Evet, kesinlikle. Ben sinema okulundayken sesi umursamazdım, bir angarya gibi düşünürdüm. Film bittiğinde düşünülecek teknik bir zorunluluk olarak görürdüm. Film endüstrisine adım attığımda kurgucu olmak istemiştim ama daha tez filmimi bitirmemiştim ve bunu finanse etmek için ses editörü olarak iş buldum. O zaman anladım ki sesle filmin atmosferini, tonunu belirlemek benim işimdi. Bir anda sesin önemini idrak ettim. Sonra ses alanında büyük stüdyolarla çalışmaya başladım. Gitar çalıyordum ve bir müzik kulağım vardı ama gündelik sesleri ses editörü olarak çalışmaya başladığımda fark ettim. Zaman içerinde yönetmen, yapımcı gibi sinemacıların da ses hakkında yeterince bilgi sahibi olmadığını fark ettim. Aralarında filmde gördüklerinizin de olduğu Coppola, Nolan, Spielberg gibi birçok önemli yönetmen, sese önem verdikleri için kariyerlerinde bu noktalara geldiler. Ses gitgide daha da önemli bir hal alıyor, çünkü insanlar filmleri küçük ekranlarda izledikçe hissettikleri duyguların çoğunu ses yaratıyor.

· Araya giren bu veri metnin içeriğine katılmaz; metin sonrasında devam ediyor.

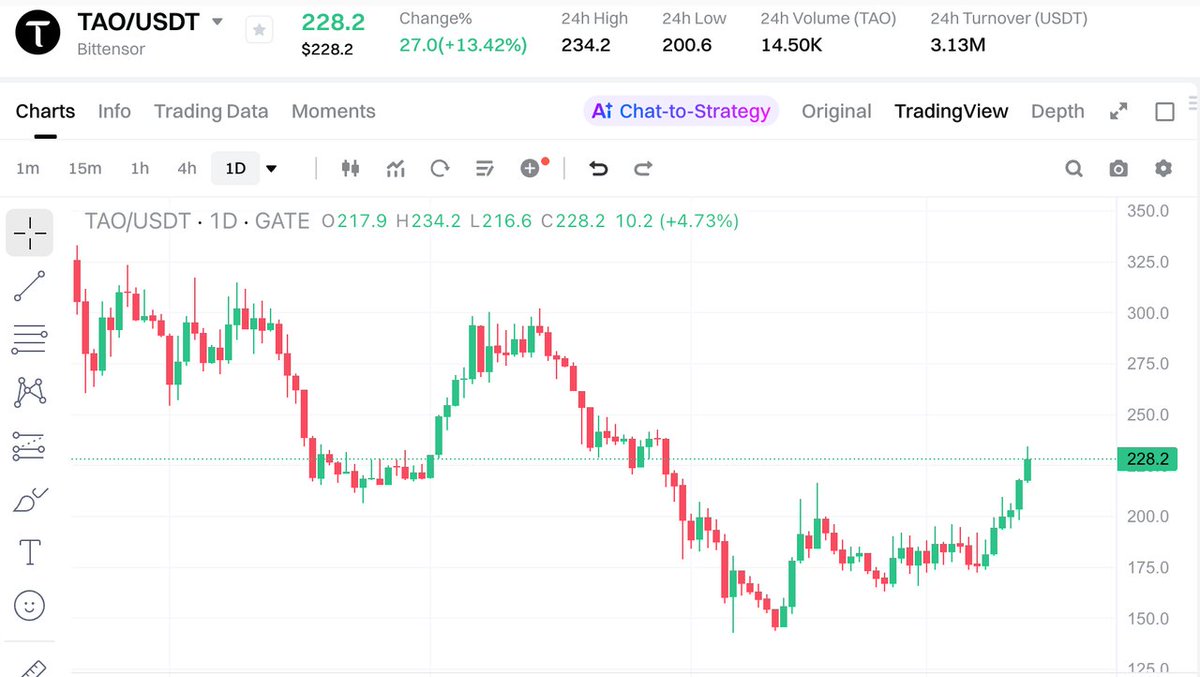1200x677 pixels.
Task: Select the text annotation tool
Action: tap(30, 551)
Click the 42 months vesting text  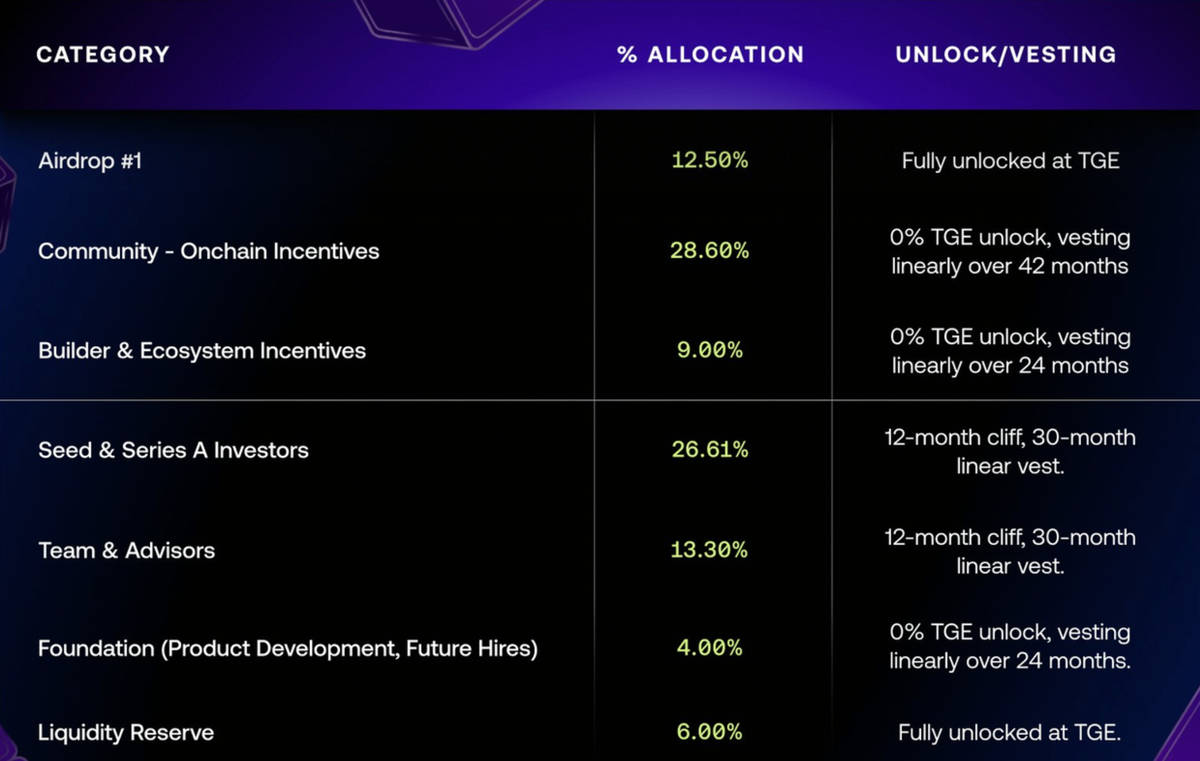click(x=1010, y=266)
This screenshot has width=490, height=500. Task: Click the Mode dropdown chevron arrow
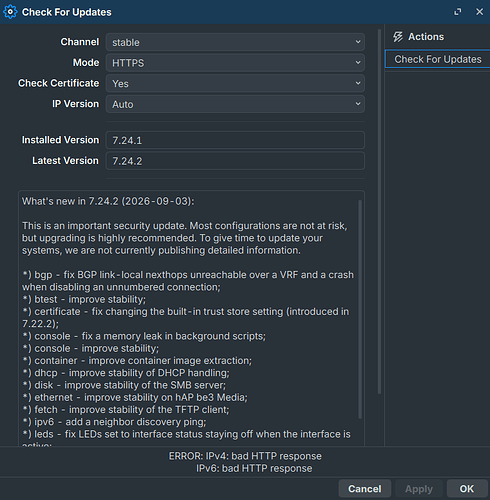tap(358, 62)
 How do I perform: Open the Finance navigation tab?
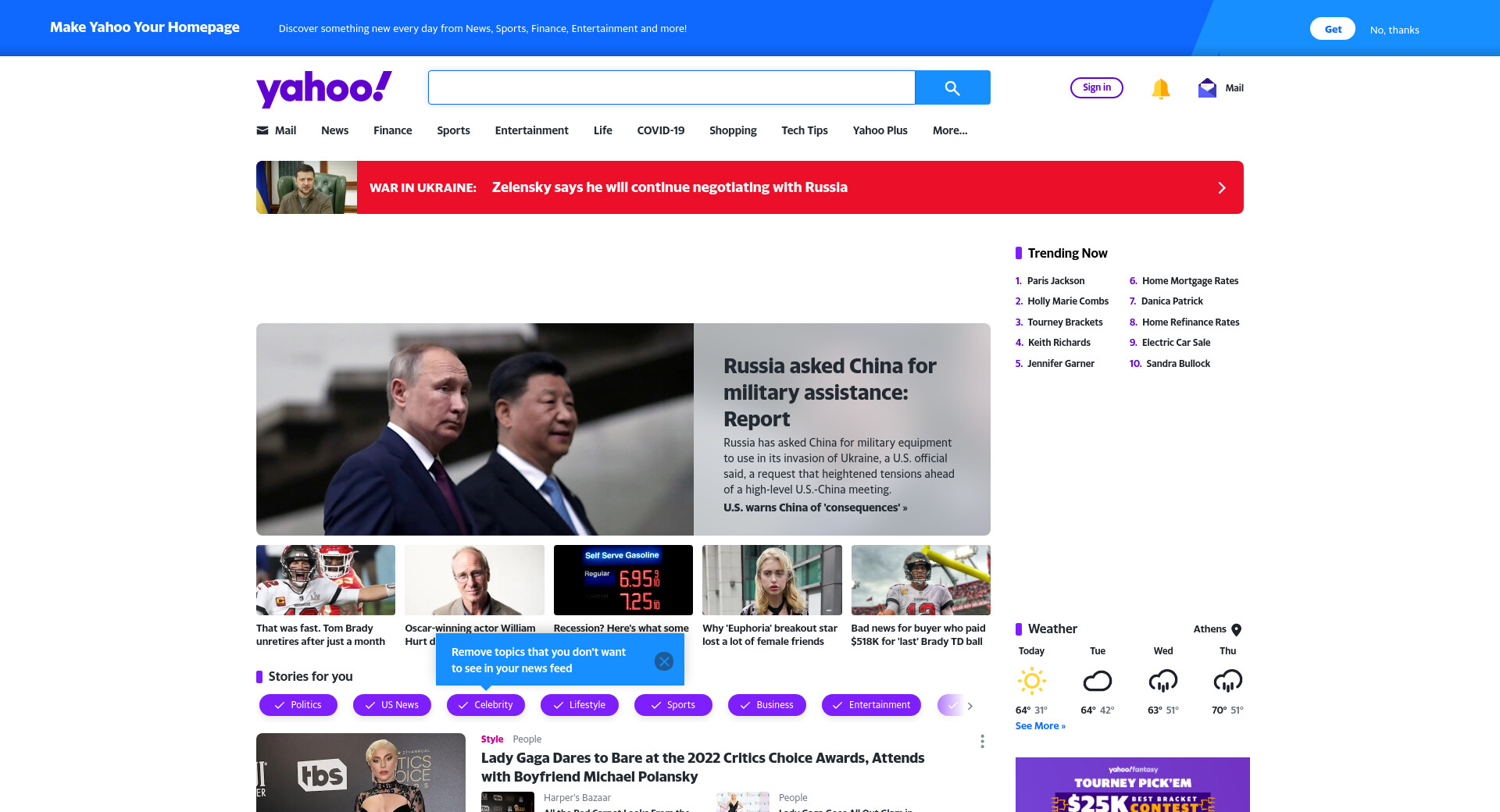[392, 130]
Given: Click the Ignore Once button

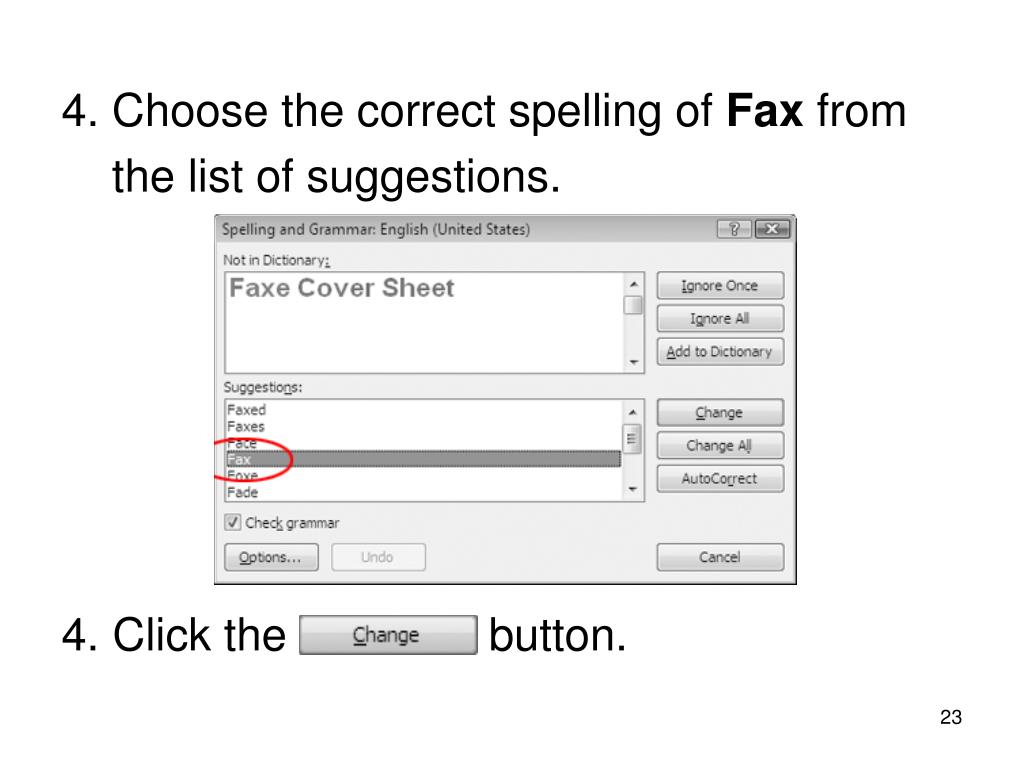Looking at the screenshot, I should coord(720,285).

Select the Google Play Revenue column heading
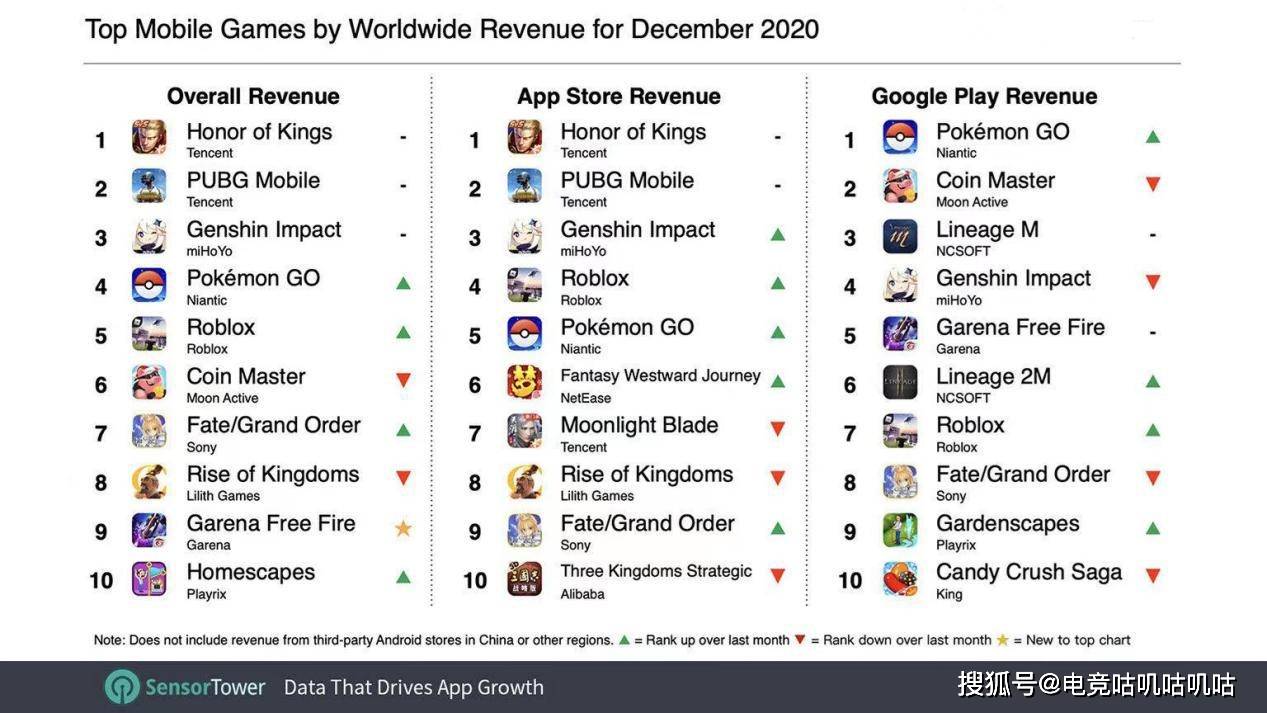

Filmde Walter Murch’e özel bir yer veriliyor. Nedeninden bahsedebilir misiniz?
Murch’un ses tasarımının babası olduğunu hepimiz biliyoruz. Ses tasarımcısı sıfatı bile Coppola’nın “Kıyamet”le vermesiyle ortaya çıkmış. 1990’larda sinema sektöründe çalışıp USC’de bir ders verirken Murch’un makalesini okumuştum: İnsanın anne rahmindeyken kim olduğunu, ebeveynlerinin kim olduğunu ses üzerinden anlamaya başladığını yazıyordu. Dışarı çıktığımız anda ise her şeyin görsel olarak algılamaya başladığımızı ve sesin geri plana atıldığını. Bu benim için o kadar önemli bir metin ki filmin açılışında da o makaleyi kullandım.
Sesin geri planda kalmasının nedeni sizce nedir?
Bence iki nedeni var. Birincisi beynin çalışma şekliyle ilgili. Bir şeyleri gördüğümüzde onları renk, kadraj, gölge gibi bölerek algılıyoruz. Bunlarla ilgili bilgiler beynin bilinçli bölgelerinde işleniyor. Ses beynimizin bilinçle ilgili olmayan yerlerine gidiyor. O yüzden verdiğimiz tepki de “dövüş” ya da “kaç” gibi ilkel ve içgüdüsel bir tepki oluyor. Diğer neden ise sinemadaki iş dağılımıyla ilgili. Büyük bir sette 100 kişi var diyelim. Kadrajın içinde görünenden görüntü yönetmeni sorumlu. Bunun içinde saç, makyaj, oyunculuk, ışık, sanat yönetimleri gibi birçok bölüm var. Hazırlığı saatler sürüyor. Buna karşılık, sesle uğraşan sadece üç kişi var. Endüstride görüntü yönetimine dair işlerin yanında sesçiler çok azınlıkta kalıyor.
Bu alanda da eşitlik yok
“Making Waves”de ses tasarımında çalışan kadınlara söz veriyorsunuz. Filminizde kadınların temsiline özellikle mi dikkat ettiniz?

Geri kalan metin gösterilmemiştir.